Key Architect of Counter-Terrorism Policies to Become Homeland Chief
USA Today reports:
President Obama plans to nominate former Pentagon attorney Jeh Johnson as the next secretary of homeland security, officials said Thursday.
Johnson is a supporter of assassinations … even against American citizens.
AP noted in 2011:
U.S. citizens are legitimate military targets when they take up arms with al-Qaida, top national security lawyers in the Obama administration said Thursday.
The government lawyers, CIA counsel Stephen Preston and Pentagon counsel Jeh Johnson … said U.S. citizens do not have immunity when they are at war with the United States.
Johnson said only the executive branch, not the courts, is equipped to make military battlefield targeting decisions about who qualifies as an enemy.
The New York Times noted:
“Belligerents who also happen to be U.S. citizens do not enjoy immunity where non-citizen belligerents are valid military objectives,” said Jeh C. Johnson, the Defense Department general counsel, in a speech at Yale Law School.
Still, Mr. Johnson invoked a lawsuit filed by Mr. Awlaki’s father before the killing that had sought an injunction against targeting his son, citing with approval a district judge’s decision to dismiss the case and saying that targeting decisions are not suited to court review because they must be made quickly and based on fast-evolving intelligence.
“The legal point is important because, in fact, over the last 10 years Al Qaeda has not only become more decentralized, it has also, for the most part, migrated away from Afghanistan to other places where it can find safe haven,” Mr. Johnson said.
This is particularly concerning since the U.S. wants to expand the assassination program to cover “ASSOCIATES of ASSOCIATES” of Al Qaeda … and blurs the lines between bad guys and average Americans. This violates a little thing called the Fifth Amendment.
The Washington Post points out:
[A senior administration official] added that Johnson was “responsible for the prior legal review and approval of every military operation approved by the president and secretary of defense” during Obama’s first term.
That presumably includes supporting Al Qaeda in Libya.
Wikipedia notes more unsavory aspects of Johnson’s background:
As General Counsel of the Defense Department, Johnson was a major player in certain key priorities of the Obama Administration, and he is considered one of the legal architects of the U.S. military’s current counterterrorism policies.
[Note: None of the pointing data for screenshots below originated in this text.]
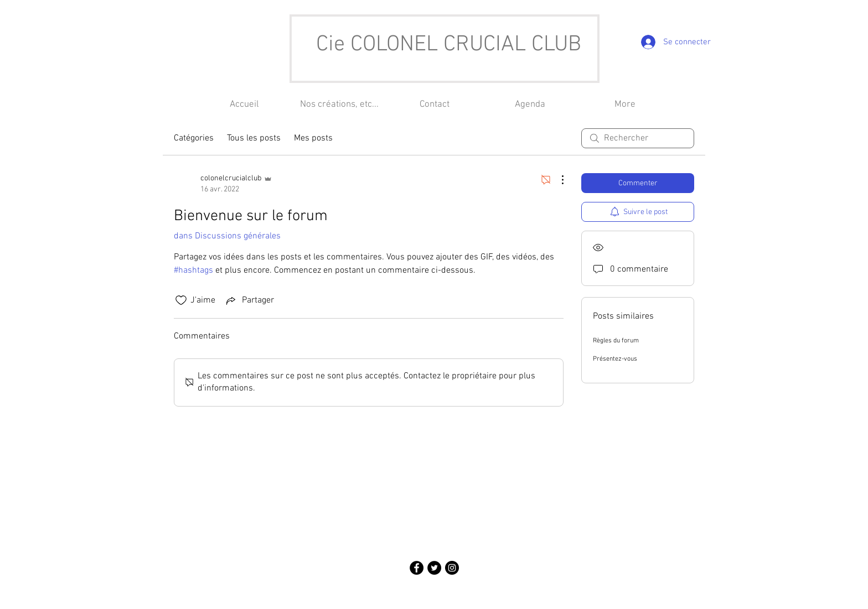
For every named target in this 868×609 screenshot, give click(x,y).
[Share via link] (249, 300)
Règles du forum (616, 341)
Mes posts (313, 138)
In August, 2010, Johnson was part of the public dialogue over the Wikileaks release of classified Pentagon documents known as the Afghan War Diary or The War Logs. “The Department of Defense will not negotiate some ‘minimized’ or ‘sanitized’ version of a release by WikiLeaks of additional U.S. government classified documents,” he wrote in a letter to Timothy J. Matusheski, a lawyer representing the online whistle-blowing organization pro bono. In August 2012, Johnson also wrote to the former Navy seal who authored the book “No Easy Day” and warned him of his material breach of his non-disclosure agreements with the Department of Defense.
In January 2011, Johnson provoked controversy when, according to a Department of Defense news story, he asserted in a speech at the Pentagon that deceased civil rights icon Martin Luther King Jr. would have supported the wars in Afghanistan and Iraq, despite King’s outspoken opposition to American interventionism during his lifetime…. Jeremy Scahill called Johnson’s remarks “one of the most despicable attempts at revisionist use of Martin Luther King Jr. I’ve ever seen,” while Justin Elliott of Salon.com argued that based on Dr. King’s opposition to the Vietnam War, he would likely have opposed the wars in Iraq and Afghanistan, as well as the covert wars in Pakistan and Yemen.
In a February 2011, speech to the New York City Bar Association, Johnson “acknowledged the concerns raised” about the detention of alleged WikiLeaks source Private Bradley Manning and “stated that he had personally traveled to Quantico to conduct an investigation.” Human rights attorney and journalist Scott Horton wrote that “Johnson was remarkably unforthcoming about what he discovered and what conclusions he drew from his visit.”